**TEXT BLOCK:**
On 5/19/13 9:01 PM, Josh Endries wrote:
> Hello,
>
> Thanks for the reply!
>
>>> We have a RHEL 6.3 machine with a large XFS mount that suffered a
>>> power outage.
>>
>> For starters, have you engaged your RH support folks?
>
> Unfortunately we don't have support for these machines. We have tons of RH
> machines and licenses, but only a few with paid support. Generally the
> (grant-funded) research machines don't include RH support. (And generally we
> don't run into problems like this. :))
ok
>>> When it came back up, it allegedly fixed itself, but
>>> now many files are zero bytes. I found a bug report/errata fix at RH
>>> that mentions something similar, which might be what we ran into.
>>
>> Which one? RH support can probably help you decide if that bug report
>> applies, and where/when it was fixed.
>
> This one: https://access.redhat.com/site/solutions/272673
well, that's a "solution" ;)

**RECORDS SUPPLIED:**
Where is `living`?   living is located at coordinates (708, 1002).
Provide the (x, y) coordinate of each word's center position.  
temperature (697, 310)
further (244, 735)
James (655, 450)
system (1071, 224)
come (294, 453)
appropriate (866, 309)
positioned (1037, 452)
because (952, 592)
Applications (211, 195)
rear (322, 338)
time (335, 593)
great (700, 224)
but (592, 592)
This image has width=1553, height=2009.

**TASK STATEMENT:** In the thread about the XFS mount that lost power, what problem did many files show after the machine came back up? The records have no part in this.

**REPLY:** Many files were zero bytes.